Too many URL links

I have an org file with all the papers submitted to an academic conference, that has an org table that looks like this:

|    # | Title & CVPR page                                                                                                                                   | arXiv |
|------+-----------------------------------------------------------------------------------------------------------------------------------------------------+-------|
|      | <50>                                                                                                                                                |       |
|    1 | [[https://openaccess.thecvf.com/content/CVPR2021/html/Liu_Invertible_Denoising_Network_A_Light_Solution_for_Real_Noise_Removal_CVPR_2021_paper.html][Invertible Denoising Network: A Light Solution for Real Noise Removal]]                                                                               | [[http://arxiv.org/abs/2104.10546][arXiv]] |
|    2 | [[https://openaccess.thecvf.com/content/CVPR2021/html/Wu_Greedy_Hierarchical_Variational_Autoencoders_for_Large-Scale_Video_Prediction_CVPR_2021_paper.html][Greedy Hierarchical Variational Autoencoders for Large-Scale Video Prediction]]                                                                       |       |
|    3 | [[https://openaccess.thecvf.com/content/CVPR2021/html/Pony_Over-the-Air_Adversarial_Flickering_Attacks_Against_Video_Recognition_Networks_CVPR_2021_paper.html][Over-the-Air Adversarial Flickering Attacks Against Video Recognition Networks]]                                                                      | [[http://arxiv.org/abs/2002.05123][arXiv]] |
|    4 | [[https://openaccess.thecvf.com/content/CVPR2021/html/Feng_Encoder_Fusion_Network_With_Co-Attention_Embedding_for_Referring_Image_Segmentation_CVPR_2021_paper.html][Encoder Fusion Network With Co-Attention Embedding for Referring Image Segmentation]]                                                                 | [[http://arxiv.org/abs/2105.01839][arXiv]] |

There are 1659 rows in this table. WHen I save it file, Emacs locks up for around a minute while org-roam-db-update-file adds a row to the links table for every one of those http links.

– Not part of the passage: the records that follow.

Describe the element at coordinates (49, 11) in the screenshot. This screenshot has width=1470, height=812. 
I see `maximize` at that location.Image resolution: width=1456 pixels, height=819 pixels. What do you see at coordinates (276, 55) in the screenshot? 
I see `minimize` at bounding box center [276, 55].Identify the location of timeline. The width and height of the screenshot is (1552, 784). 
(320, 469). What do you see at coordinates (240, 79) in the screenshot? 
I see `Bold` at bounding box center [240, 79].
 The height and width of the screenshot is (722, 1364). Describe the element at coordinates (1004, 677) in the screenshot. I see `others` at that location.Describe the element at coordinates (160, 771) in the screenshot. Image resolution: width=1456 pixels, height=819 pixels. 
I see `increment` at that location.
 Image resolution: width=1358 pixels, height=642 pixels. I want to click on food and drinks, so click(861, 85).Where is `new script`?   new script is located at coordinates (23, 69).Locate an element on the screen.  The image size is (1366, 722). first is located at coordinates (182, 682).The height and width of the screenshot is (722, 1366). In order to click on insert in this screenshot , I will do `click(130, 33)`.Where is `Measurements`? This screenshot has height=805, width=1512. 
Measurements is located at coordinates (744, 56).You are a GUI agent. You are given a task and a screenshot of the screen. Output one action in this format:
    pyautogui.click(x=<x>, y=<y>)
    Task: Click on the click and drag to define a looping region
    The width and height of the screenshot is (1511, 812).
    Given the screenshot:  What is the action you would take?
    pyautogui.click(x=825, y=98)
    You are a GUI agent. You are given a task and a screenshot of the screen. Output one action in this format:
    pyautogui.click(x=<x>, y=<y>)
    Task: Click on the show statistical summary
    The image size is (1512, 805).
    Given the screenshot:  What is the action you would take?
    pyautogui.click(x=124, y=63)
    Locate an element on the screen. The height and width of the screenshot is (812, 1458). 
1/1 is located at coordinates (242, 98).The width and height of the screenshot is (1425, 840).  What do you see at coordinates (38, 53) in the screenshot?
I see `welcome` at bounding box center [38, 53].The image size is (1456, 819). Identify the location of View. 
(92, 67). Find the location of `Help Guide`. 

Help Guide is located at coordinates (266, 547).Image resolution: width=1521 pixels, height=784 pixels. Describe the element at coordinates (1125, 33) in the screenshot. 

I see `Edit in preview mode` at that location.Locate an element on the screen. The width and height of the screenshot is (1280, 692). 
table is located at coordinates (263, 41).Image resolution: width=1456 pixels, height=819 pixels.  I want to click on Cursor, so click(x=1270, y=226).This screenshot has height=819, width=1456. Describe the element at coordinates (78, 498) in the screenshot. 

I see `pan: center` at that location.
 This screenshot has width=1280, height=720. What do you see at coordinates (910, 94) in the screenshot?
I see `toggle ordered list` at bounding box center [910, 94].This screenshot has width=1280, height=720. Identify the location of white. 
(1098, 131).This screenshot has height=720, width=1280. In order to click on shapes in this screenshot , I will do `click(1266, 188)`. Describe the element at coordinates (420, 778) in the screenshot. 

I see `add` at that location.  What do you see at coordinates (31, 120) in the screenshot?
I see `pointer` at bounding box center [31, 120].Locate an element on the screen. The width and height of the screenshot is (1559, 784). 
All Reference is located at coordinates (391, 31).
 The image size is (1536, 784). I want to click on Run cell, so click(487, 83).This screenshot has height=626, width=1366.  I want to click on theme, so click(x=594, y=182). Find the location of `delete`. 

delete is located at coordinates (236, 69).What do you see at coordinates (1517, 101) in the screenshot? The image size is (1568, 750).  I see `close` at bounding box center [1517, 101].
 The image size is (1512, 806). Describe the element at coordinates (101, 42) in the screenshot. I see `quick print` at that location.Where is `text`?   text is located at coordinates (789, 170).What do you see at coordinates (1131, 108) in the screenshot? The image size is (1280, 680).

I was kind of expecting there to be a configurable variable to turn off capturing http type links at all – but from the implementation of org-roam-db-update-file, which has

          (org-roam-db-map-links
           (list #'org-roam-db-insert-link)))))))

and the implementation of org-roam-db-map-links which is

(defun org-roam-db-map-links (fns)
  "Run FNS over all links in the current buffer."
  (org-with-point-at 1
    (org-element-map (org-element-parse-buffer) 'link
      (lambda (link)
        (dolist (fn fns)
          (funcall fn link))))))

(BTW what language should I be putting on the Markdown code block so elisp formats correctly? I forget. I tried a few things like lisp, elisp, emacs-lisp, but none worked)

I am not seeing any easily configurable way to just ignore URLs which looking at org-mode style links.

I don’t find the http links to be particularly helpful – do others? I am thinking of ways to just disable their collection across the board. They clutter up org-roam-graphs, and I don’t use them for organization in any way that I’m aware of.

Greg

I don’t use URLs in my notes but I believe storing http(s) links is for roam_refs. In this post I attempted to describe what they do. It was for V1 but I think it still applies to V2 – please correct me if I’m mistaken.

Re how to ignore http links for caching, org-roam-db-map-links is called like this.

            (org-roam-db-map-links
             info
             (list #'org-roam-db-insert-link))

Perhaps you could simply override org-roam-db-insert-link and ignore links of type “http” or something for web – I believe the type variable can be used to single out ID links.